Anita Brookner is one of the few authors I know who use librarians as major characters. Perhaps that is why I kept comparing Leaving Home, featuring the ebullient librarian Francoise Desnoyers, with the early offering Look At Me, with its bewildered narrator, librarian Frances (Fanny) Hinton.
Emma Roberts, the narrator of Leaving Home, and Frances Hinton, start from the same circumstances, a cloistral relationship with a dependant widowed mother, and consequent desire to batten onto a stronger personality in order to begin to experience life: "It was therefore somehow appropriate [. . .] that I should attach myself to a surrogate whom I saw as capable as acting as a mentor." (Leaving Home, p. 6). In Emma's case the surrogate is Francoise, a breezy, willful and outspoken Frenchwoman whose overly close relationship to her domineering mother parallels Emma's own. Frances is drawn to the equally charismatic Nick and Alix. Initially, the passive, dependant Emma threatens to retrace Frances' footsteps. When the character of Michael was introduced, I smugly assumed I knew right where the plot was headed. I happily admit I was wrong.

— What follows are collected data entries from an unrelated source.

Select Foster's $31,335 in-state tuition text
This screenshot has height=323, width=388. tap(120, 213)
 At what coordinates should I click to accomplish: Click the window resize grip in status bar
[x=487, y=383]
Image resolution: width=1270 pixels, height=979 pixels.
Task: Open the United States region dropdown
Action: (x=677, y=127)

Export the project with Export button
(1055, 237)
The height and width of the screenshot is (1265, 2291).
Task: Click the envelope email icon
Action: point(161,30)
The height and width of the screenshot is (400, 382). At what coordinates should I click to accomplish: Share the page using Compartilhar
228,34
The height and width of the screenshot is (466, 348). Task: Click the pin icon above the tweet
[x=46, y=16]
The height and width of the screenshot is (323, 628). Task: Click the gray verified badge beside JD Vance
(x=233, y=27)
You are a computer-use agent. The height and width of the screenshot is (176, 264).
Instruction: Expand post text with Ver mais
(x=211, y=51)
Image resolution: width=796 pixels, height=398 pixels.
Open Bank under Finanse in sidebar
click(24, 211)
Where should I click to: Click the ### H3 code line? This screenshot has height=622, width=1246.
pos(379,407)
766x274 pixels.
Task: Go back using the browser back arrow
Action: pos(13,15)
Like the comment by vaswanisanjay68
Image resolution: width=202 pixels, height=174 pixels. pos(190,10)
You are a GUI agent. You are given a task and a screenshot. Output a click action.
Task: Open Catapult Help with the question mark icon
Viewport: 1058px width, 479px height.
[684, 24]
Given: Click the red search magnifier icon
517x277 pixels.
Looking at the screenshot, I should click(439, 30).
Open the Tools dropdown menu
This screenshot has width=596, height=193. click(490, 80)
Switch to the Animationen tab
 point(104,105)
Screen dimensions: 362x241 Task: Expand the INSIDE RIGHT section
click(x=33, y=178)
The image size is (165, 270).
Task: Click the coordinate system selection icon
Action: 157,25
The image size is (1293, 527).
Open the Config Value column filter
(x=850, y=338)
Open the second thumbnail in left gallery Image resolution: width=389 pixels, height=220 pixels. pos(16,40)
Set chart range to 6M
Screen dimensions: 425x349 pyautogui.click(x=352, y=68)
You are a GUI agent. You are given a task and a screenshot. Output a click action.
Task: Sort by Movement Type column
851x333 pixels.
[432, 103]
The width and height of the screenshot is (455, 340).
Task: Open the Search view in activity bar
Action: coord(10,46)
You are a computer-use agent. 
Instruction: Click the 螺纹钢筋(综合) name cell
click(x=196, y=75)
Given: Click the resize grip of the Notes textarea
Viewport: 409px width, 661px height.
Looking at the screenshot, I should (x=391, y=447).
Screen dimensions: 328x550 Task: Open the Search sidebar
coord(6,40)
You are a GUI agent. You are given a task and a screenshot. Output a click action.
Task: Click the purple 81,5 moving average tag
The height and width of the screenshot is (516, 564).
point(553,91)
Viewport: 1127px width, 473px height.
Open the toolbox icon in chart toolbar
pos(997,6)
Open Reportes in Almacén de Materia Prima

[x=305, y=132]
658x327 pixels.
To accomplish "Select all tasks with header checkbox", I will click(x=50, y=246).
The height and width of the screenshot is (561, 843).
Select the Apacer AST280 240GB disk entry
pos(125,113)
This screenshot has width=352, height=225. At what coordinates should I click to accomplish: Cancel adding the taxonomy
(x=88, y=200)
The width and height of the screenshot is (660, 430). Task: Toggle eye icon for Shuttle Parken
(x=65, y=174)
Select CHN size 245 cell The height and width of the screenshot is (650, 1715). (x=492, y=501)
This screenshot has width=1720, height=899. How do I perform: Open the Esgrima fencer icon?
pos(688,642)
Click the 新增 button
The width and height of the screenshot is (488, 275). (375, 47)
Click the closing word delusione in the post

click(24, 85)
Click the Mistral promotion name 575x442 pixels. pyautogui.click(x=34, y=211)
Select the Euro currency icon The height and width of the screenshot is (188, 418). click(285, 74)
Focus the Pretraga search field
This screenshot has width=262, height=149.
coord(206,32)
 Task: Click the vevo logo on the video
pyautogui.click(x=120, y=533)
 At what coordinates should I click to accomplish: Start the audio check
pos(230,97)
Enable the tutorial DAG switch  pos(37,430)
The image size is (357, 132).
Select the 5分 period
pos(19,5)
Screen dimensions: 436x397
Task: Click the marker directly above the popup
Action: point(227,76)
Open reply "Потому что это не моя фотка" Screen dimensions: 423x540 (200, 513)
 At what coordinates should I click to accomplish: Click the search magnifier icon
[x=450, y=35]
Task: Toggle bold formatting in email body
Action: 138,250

In the twenty years separating the two novels, the narrator's worldview has taken an upturn. While the retiring Frances cannot confront or influence the unequal relationships in her life and capitualtes to stronger wills than hers, Emma mangages to take comparatively forthright and decisive action with her friends and lovers. It is Frances' tragedy that she does not realize, as Emma does, "It was even possible that others might not have my best interests at heart, might prove as intent on their own destiny as I had thought to be on mine." (Leaving Home, p. 116)
Leaving Home is also one of the few novels by Dr. Brookner I can recall where the protagonist shows a religious sensibility. Emma's refreshment in Saint-Sulpice stands in contrast with the horrifying visit to Saint Denis by Kitty Maule in Providence.
(I just noticed that many of Dr. Brookner's heroines (Kitty, Julia, Fanny, Emma) share first names with those of Jane Austen!)
This is a beautifully written novel, full of substance. It rewards careful reading.